- Provider: Genesys Cloud CX as Code v2.10.0
- Environment: Azure DevOps Pipeline / Private Registry
- Issue: Secret leakage in
terraform.tfstate
Just noticed that our Chrome extension’s OAuth client credentials are being persisted in plaintext within the Terraform state file. This is a critical security risk for our multi-tenant BPO setup in Toronto. We use the genesyscloud_oauth_client resource to provision new clients for different divisions.
Here is the resource definition:
resource "genesyscloud_oauth_client" "extension_client" {
name = "ChromeOverlay-Dev"
description = "OAuth client for screen pop extension"
redirect_uris = ["https://localhost:3000/callback"]
# Secrets are generated by the API
client_secret = "${genesyscloud_oauth_client.extension_client.client_secret}"
}
When I run terraform apply, the state file contains:
"client_secret": "sk_live_abc123def456..."
The API docs suggest using sensitive = true, but I am unsure if the Genesys provider supports this attribute for output values or if it actually masks the value in the JSON state.
- Does the provider support
sensitive flags on generated secrets?
- Is there a recommended pattern to store these in Azure Key Vault instead of relying on the state file?
- Can I force the provider to not write the secret to state at all?
the problem here is you are storing secrets in state instead of using variables. never put oAuth creds in tfvars. use vault or azurkeyvault provider.
resource "azurerm_key_vault_secret" "genesys_client_id" {
name = "genesys-client-id"
value = "your-client-id"
key_vault_id = azurerm_key_vault.kv.id
}
variable "genesys_client_id" {
type = string
sensitive = true
}
You need to decouple the credential injection from the state persistence layer entirely. While storing secrets in Azure Key Vault is a standard practice, relying on Terraform to fetch them at plan time still risks leakage if the state file is not encrypted at rest or if the CI/CD pipeline logs expose variable interpolation.
For a Python automation engineer managing Genesys Cloud org resources, I recommend using an environment variable injection pattern combined with the genesyscloud provider’s native support for dynamic credentials. This avoids persisting the client_id and client_secret in the state file altogether.
First, ensure your Azure DevOps pipeline retrieves the secrets into environment variables:
- script: |
export GENESYS_CLIENT_ID=$(az keyvault secret show --name genesys-client-id --vault-name myVault --query value -o tsv)
export GENESYS_CLIENT_SECRET=$(az keyvault secret show --name genesys-client-secret --vault-name myVault --query value -o tsv)
displayName: 'Retrieve Genesys Credentials'
Then, configure your Terraform provider block to consume these environment variables directly.
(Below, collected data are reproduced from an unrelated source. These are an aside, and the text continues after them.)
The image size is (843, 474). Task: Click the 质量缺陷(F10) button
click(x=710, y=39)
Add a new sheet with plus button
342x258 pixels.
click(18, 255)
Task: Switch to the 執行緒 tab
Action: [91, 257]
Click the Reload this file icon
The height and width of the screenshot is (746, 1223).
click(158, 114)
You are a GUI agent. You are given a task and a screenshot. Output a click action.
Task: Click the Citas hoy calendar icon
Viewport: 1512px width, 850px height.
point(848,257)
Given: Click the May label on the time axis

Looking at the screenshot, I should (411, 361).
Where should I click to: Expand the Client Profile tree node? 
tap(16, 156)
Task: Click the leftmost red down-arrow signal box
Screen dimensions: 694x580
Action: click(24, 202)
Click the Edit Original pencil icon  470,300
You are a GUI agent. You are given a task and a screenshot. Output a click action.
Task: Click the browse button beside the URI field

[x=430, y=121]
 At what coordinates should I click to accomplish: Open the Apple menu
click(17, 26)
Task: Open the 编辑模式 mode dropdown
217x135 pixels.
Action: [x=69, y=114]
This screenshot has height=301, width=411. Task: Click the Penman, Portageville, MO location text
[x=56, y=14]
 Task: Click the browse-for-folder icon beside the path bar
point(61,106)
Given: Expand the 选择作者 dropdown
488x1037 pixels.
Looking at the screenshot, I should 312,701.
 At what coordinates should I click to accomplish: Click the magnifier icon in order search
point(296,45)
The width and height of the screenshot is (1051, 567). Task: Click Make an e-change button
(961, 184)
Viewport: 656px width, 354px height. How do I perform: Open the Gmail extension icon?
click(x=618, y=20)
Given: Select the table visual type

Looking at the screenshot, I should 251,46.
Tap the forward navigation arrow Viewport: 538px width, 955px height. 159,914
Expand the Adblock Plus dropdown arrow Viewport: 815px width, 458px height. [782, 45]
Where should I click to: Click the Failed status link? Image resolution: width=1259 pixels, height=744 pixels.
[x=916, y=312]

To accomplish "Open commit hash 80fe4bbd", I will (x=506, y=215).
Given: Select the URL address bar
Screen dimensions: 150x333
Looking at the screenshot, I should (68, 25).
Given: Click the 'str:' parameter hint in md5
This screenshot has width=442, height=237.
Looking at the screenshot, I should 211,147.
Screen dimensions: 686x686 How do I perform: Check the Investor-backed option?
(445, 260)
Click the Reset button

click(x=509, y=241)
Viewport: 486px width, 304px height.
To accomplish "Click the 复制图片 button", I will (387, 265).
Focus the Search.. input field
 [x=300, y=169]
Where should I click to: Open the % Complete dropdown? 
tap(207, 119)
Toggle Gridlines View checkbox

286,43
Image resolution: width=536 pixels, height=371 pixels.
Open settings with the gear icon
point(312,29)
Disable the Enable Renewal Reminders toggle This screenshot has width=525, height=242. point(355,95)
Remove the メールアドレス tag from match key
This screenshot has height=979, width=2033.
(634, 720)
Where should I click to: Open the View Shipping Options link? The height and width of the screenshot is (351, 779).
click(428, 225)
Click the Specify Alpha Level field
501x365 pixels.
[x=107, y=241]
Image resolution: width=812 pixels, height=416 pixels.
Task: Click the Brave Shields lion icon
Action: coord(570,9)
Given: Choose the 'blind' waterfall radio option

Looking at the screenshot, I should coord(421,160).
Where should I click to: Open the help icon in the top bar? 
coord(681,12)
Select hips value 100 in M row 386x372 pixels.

The genesyscloud provider automatically checks GENESYS_CLIENT_ID and GENESYS_CLIENT_SECRET if not explicitly provided in the provider block.
terraform {
required_providers {
genesyscloud = {
source = "mygenesys/genesyscloud"
version = "~> 1.0.0"
}
}
}
provider "genesyscloud" {
# No client_id or client_secret here.
# The provider will read from ENV vars automatically.
}
This approach ensures that even if terraform.tfstate is compromised, no OAuth secrets are present. The state file will only contain resource IDs and configuration metadata. Additionally, this aligns with the principle of least privilege, as the secrets exist only in the memory space of the pipeline runner during execution. Remember to set sensitive = true on any local values that might reference these tokens for debugging purposes.